If a person with functional scoliosis were to lay down or bend forward, the scoliotic curve would likely go away with the position change; whereas with structural scoliosis, there is no change of position that will make the curvature go away.
In cases of functional scoliosis that are caused by chronic bad posture, this can typically be treated by addressing the postural issues; exercises and stretches that encourage good posture and elongating the spine can help.
For cases of functional scoliosis caused by leg-length discrepancy, this can also be easily addressed with custom orthotics or insoles that fix the LLD, taking pressure off the spine and allowing its normal curvatures and alignment to return.

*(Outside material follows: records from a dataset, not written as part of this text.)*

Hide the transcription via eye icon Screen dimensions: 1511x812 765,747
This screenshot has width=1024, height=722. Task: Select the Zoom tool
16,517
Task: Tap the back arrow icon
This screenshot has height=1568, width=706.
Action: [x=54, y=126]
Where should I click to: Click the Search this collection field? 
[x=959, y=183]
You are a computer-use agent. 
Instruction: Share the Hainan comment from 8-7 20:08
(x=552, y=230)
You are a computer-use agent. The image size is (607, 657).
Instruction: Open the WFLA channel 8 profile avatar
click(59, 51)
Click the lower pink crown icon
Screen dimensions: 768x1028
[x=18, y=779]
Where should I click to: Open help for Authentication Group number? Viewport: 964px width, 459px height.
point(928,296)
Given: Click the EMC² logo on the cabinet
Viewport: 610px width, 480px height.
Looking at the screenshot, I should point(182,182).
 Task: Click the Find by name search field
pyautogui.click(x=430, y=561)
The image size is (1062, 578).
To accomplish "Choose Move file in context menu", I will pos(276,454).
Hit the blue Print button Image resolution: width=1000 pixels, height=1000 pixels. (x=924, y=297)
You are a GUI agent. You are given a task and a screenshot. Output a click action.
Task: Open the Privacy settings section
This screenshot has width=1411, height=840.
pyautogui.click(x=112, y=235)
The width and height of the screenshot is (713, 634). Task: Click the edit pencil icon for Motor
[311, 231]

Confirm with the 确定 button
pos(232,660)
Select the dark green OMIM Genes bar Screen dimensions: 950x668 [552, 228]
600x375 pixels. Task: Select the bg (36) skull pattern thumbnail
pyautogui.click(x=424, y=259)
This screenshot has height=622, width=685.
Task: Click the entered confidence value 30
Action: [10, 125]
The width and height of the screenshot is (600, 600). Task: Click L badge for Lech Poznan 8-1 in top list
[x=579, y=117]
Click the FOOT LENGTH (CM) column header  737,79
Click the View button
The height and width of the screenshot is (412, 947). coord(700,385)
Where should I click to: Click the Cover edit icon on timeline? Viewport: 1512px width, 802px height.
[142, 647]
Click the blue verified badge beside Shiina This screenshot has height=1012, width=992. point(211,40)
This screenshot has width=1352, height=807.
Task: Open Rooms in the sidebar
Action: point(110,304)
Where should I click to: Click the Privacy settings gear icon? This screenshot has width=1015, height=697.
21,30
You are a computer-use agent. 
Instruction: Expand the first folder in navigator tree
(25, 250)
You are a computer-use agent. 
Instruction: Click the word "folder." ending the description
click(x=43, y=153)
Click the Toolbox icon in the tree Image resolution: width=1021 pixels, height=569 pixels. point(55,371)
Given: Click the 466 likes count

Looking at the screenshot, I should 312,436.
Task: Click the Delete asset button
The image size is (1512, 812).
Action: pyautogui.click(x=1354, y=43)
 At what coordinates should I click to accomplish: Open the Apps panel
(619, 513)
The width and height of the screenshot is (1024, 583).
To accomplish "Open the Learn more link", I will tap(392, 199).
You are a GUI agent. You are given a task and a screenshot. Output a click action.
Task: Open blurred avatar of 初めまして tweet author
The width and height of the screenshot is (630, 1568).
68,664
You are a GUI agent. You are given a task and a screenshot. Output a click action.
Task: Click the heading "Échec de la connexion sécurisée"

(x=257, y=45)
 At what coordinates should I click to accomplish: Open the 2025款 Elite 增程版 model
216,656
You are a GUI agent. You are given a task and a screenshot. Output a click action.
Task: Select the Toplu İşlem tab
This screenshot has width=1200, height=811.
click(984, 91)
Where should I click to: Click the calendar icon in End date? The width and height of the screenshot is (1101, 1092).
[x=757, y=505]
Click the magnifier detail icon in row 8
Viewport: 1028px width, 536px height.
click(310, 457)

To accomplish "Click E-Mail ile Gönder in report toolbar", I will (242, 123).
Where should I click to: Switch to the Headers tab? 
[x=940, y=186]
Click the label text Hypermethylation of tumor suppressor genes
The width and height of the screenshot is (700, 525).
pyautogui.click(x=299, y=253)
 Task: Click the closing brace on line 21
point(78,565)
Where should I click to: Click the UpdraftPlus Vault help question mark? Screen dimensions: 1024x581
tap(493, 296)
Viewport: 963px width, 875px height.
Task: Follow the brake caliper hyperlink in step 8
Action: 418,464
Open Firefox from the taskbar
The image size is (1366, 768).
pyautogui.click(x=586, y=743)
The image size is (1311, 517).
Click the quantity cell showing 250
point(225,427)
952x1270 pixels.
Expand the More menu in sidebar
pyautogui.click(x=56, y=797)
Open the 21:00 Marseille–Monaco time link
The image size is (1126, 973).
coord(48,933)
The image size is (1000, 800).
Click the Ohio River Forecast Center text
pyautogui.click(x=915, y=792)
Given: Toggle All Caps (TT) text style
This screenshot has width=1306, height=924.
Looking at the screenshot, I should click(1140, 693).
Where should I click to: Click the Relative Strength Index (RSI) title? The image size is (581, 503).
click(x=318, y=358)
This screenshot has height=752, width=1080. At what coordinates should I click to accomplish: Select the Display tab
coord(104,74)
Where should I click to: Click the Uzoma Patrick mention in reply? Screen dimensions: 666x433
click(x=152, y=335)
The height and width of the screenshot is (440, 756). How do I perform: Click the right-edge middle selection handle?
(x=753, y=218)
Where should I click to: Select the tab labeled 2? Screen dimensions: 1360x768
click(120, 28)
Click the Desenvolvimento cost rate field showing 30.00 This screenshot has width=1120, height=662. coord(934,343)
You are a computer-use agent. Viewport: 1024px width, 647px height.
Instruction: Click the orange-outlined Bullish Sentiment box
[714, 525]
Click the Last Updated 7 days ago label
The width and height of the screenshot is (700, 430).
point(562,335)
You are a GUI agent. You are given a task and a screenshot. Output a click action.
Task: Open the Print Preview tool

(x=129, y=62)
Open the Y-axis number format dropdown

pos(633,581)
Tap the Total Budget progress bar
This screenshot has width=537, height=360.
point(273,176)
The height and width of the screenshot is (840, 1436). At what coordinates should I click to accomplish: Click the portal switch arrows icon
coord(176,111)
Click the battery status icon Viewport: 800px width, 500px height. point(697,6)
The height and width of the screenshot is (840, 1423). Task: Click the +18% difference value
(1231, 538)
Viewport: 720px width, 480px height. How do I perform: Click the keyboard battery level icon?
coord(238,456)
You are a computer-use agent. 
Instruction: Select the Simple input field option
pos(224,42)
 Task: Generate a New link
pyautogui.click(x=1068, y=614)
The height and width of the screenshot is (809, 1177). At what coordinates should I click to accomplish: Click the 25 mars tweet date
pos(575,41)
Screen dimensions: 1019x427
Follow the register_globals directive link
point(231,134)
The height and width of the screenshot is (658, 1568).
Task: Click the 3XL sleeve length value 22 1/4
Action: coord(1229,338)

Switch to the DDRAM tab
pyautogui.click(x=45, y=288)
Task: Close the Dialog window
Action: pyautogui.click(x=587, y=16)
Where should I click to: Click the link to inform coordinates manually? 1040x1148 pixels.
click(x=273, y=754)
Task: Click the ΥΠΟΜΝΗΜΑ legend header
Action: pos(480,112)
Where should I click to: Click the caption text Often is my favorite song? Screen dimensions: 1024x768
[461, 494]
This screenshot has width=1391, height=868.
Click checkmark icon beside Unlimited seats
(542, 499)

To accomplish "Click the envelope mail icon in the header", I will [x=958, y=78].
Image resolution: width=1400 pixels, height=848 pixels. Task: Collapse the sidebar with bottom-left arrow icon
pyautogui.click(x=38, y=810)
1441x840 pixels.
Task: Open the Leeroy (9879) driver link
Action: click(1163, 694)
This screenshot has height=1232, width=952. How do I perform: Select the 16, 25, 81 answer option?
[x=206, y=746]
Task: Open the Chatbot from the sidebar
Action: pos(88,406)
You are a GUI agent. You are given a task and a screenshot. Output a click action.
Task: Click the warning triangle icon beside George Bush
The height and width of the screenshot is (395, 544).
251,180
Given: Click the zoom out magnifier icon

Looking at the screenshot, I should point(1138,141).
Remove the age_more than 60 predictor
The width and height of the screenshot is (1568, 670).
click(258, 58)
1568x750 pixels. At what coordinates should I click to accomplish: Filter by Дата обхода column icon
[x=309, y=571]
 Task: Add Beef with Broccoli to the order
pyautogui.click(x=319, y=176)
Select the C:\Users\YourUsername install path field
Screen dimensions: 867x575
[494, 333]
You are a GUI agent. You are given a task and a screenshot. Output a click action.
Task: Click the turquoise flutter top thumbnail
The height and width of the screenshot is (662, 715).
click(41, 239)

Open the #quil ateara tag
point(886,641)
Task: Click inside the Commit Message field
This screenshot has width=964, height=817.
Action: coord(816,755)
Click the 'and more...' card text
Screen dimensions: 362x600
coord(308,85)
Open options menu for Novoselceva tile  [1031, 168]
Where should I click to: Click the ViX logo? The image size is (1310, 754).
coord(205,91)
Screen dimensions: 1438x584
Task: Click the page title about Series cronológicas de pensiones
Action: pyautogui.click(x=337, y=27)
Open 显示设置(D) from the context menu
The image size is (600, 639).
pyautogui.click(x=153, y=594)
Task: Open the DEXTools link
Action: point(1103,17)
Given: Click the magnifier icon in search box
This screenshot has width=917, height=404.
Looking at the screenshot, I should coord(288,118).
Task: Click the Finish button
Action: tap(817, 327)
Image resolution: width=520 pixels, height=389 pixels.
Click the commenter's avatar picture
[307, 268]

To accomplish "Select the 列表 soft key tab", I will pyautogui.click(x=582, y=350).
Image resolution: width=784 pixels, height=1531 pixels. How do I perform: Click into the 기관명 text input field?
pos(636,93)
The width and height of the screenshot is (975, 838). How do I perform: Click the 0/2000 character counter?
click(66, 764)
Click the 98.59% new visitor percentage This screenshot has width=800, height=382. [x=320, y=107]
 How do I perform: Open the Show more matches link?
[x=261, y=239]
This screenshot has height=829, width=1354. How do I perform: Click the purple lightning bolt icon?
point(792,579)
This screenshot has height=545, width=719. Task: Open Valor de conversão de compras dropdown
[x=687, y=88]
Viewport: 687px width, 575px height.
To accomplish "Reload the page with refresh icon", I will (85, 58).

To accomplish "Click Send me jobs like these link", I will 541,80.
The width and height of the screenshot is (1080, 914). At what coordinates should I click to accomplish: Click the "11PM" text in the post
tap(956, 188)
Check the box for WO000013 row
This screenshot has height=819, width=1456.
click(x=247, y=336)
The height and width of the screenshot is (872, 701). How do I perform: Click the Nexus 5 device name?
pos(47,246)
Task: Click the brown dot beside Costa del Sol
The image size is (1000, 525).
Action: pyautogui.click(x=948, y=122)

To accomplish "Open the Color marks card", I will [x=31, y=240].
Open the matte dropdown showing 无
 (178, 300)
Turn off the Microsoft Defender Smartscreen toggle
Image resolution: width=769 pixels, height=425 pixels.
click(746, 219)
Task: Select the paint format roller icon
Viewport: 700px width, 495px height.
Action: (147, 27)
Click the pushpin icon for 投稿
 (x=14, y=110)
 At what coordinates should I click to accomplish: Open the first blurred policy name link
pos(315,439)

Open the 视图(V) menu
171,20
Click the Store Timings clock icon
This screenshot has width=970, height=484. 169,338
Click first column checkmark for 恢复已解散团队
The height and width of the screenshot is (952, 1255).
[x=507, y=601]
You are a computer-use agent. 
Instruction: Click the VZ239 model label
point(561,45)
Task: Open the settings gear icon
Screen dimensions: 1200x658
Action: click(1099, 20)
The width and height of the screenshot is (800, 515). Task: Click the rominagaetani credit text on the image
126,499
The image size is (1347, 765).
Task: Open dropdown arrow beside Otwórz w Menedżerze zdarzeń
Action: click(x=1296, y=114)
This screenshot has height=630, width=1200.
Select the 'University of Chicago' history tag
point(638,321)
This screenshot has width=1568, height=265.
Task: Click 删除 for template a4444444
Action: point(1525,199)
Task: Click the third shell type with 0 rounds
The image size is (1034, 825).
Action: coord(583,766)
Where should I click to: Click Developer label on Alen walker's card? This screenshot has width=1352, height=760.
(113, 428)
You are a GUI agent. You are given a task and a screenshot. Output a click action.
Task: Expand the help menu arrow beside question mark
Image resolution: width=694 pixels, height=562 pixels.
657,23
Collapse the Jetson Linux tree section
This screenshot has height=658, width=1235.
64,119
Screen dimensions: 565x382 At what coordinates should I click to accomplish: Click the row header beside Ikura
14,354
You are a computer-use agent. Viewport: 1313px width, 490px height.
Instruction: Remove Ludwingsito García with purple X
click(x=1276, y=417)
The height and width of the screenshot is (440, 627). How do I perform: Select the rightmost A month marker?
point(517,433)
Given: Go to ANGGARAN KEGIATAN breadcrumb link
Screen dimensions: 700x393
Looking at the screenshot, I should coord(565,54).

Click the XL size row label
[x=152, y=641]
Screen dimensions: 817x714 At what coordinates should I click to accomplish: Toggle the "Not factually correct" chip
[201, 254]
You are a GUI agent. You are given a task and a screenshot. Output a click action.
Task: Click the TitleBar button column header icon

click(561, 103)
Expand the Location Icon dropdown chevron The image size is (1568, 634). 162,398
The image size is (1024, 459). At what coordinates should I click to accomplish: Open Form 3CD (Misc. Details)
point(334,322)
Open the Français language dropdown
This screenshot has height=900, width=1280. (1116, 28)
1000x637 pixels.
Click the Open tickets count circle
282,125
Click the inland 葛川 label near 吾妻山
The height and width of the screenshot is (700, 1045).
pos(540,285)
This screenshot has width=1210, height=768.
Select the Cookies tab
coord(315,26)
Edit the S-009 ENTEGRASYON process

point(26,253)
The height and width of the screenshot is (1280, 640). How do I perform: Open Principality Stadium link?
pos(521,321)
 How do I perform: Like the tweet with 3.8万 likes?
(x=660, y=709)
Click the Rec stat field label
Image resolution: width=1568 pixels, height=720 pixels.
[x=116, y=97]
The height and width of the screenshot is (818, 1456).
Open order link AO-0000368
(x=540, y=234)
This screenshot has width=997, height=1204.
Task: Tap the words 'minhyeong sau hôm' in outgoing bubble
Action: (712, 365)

When it comes to the main difference between structural and functional scoliosis, we are talking about structural issues within the spine that are permanent, versus a likely temporary spinal curvature, with no rotation, that can be caused by bad posture or another irregularity in the body, such as leg-length discrepancy.
True scoliosis is structural and involves rotation, which is why it’s so important to seek out proactive treatment to work towards addressing the conditions’s underlying structural nature.
As scoliosis is progressive, steps have to be taken to try and stay ahead of a patient’s progressive line as it’s far simpler to treat a small curvature while it’s still small, rather than after it has been left to progress unimpeded.
With functional scoliosis, this is a condition that also presents as an abnormal spinal curvature, but the curvature is not structural in nature, meaning that it is a temporary curvature that can be easily addressed with changes to position, posture, or addressing other body irregularities causing the curvature.
Here at the Scoliosis Reduction Center, I combine multiple scoliosis-specific treatment disciplines such as chiropractic care, in-office therapy, custom-prescribed home exercises, and ultra-corrective bracing to impact my patients’ scoliosis on a structural level.
I apportion these disciplines accordingly to address the specifics of each patient and their condition. As the very nature of scoliosis necessitates an integrative and customized treatment approach, I use these different facets of treatment to impact the spine in terms of stabilization, increasing core strength, and achieving a curvature reduction.